Thursday, September 16, 2021

Cloud bigtable > Documentation > Guides: Writes | My 30+ minutes study

Sept. 16, 2021

Introduction

I just could not believe that I enjoy so much about NoSQL learning. I chose to study Google cloud BigTable, and I was so surprised to learn that I should have studied these over 10 years ago. 

Writes | Google cloud Bigtable document

I just copy the content from the webpage here. I like to highlight things for first time reader like me. 

Writes

 

This page lists the types of write requests you can send to Cloud Bigtable and describes when you should use them and when you should not.

The Cloud Bigtable Data API and client libraries allow you to programmatically write data to your tables. Bigtable sends back a response or acknowledgement for each write.

Each client library offers the ability to send the following types of write requests:

  • Simple writes
  • Increments and appends
  • Conditional writes
  • Batch writes

Bigtable client libraries have a built-in smart retries feature for simple and batch writes, which means that they seamlessly handle temporary unavailability. For example, If your application attempts to write data and encounters a temporary outage or network issue, it automatically retries until the write is committed or the request deadline is reached. This resilience works with both single-cluster and multi-cluster instances, with single-cluster routing or multi-cluster routing.

For batch and streaming write operations, you can use the Dataflow connector for Bigtable.

Examples of each type of write are available for each Bigtable client library.

All write requests include the following basic components:

  • The name of the table to write to.
  • An app profile ID, which tells Bigtable how to route the traffic.
  • One or more mutations. A mutation consists of four elements:
    • Column family name.
    • Column qualifier.
    • Timestamp.
    • Value you are writing to the table.

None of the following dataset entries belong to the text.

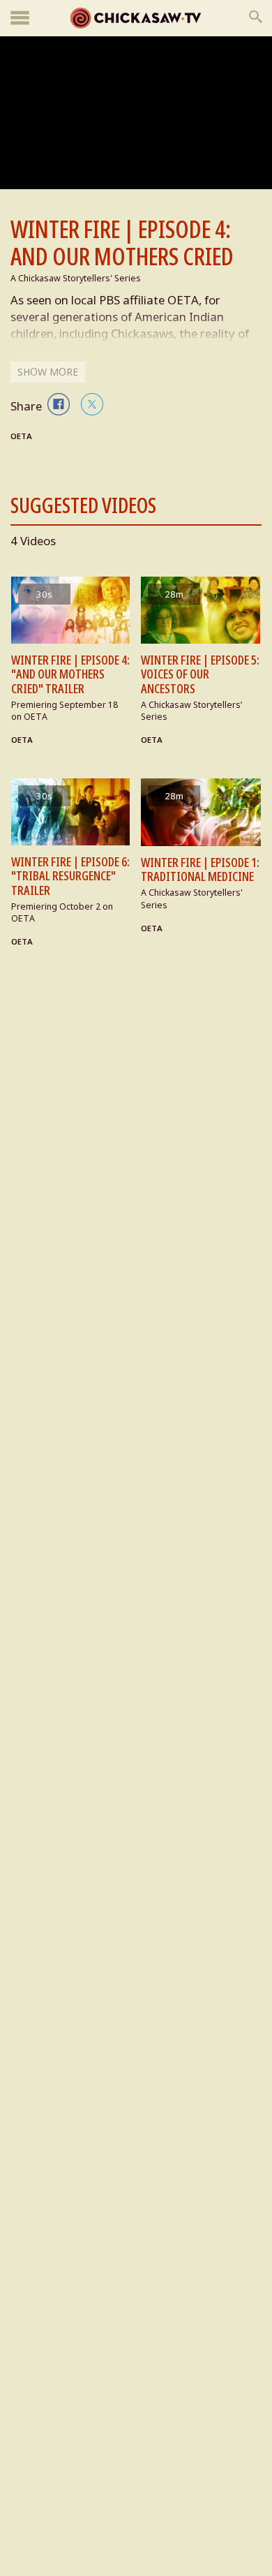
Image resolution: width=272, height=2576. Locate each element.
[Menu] (20, 18)
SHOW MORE (47, 371)
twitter (92, 404)
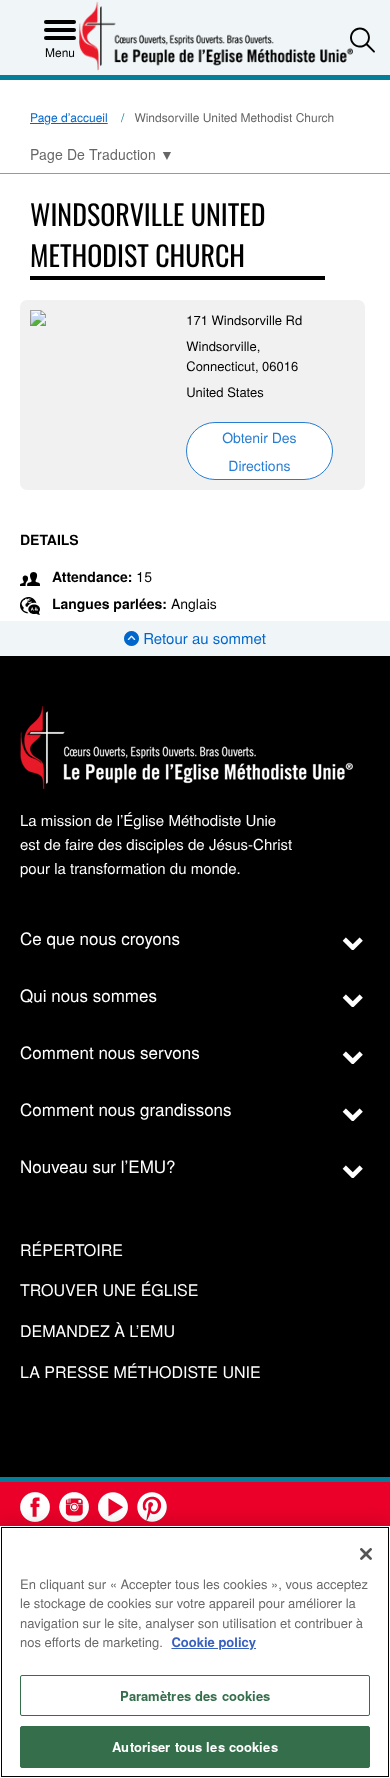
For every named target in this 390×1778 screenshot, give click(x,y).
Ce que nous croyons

The timestamp of a mutation has a default value of the current date and time. All mutations in a single write request have the same timestamp unless you override them. You can set the timestamp of all mutations in a write request to be the same or different from each other.

You can write a single row to Bigtable with a MutateRow request that includes the table name, the ID of the app profile that should be used, a row key, and up to 100,000 mutations for that row. A single-row write is atomic. Use this type of write when you are making multiple mutations to a single row.

For code samples that demonstrate how to send simple write requests, see Performing a simple write.

Simple writes are not the best way to write data for the following use cases:

  • You are writing a batch of data that will have contiguous row keys. In this case, you should use batch writes instead of consecutive simple writes, because a contiguous batch can be applied in a single backend call.

  • You want high throughput (rows per second or bytes per second) and don't require low latency. Batch writes will be faster in this case.

If you want to append data to an existing value or increment an existing numeric value, submit a ReadModifyWriteRow request. This request includes the table name, the ID of the app profile that should be used, a row key, and a set of rules to use when writing the data. Each rule includes the column family name, column qualifier, and either an append value or an increment amount.

Rules are applied in order. For example, if your request includes a request to increment the value for a column by two, and a later rule in the same request increments that same column by 1, the column is incremented by 3 in this single atomic write. The later rule does not overwrite the earlier rule.

A value can be incremented only if it is encoded as a 64-bit big-endian signed integer. Bigtable treats an increment to a value that is empty or does not exist as if the value is zero. ReadModifyWriteRow requests are atomic. They are not retried if they fail for any reason.

For code samples that demonstrate how append a value in a cell, see Incrementing an existing value.

You should not send ReadModifyWriteRow requests in the following situations:

  • You are using an app profile that has multi-cluster routing.

  • You are using multiple single-cluster app profiles and sending writes that could conflict with data written to the same row and column in other clusters in the instance. With single-cluster routing, a write request is sent to a single cluster and then replicated.

  • You rely on the smart retries feature provided by the client libraries. Increments and appends are not retriable.

  • You are writing large amounts of data and you need the writes to complete quickly. A request that reads and then modifies a row is slower than a simple write request. As a result, this type of write is often not the best approach at scale. For example, if you want to count something that will number in the millions, such as page views, you should consider recording each view as a simple write rather than incrementing a value. Then you can use a Dataflow job to aggregate the data.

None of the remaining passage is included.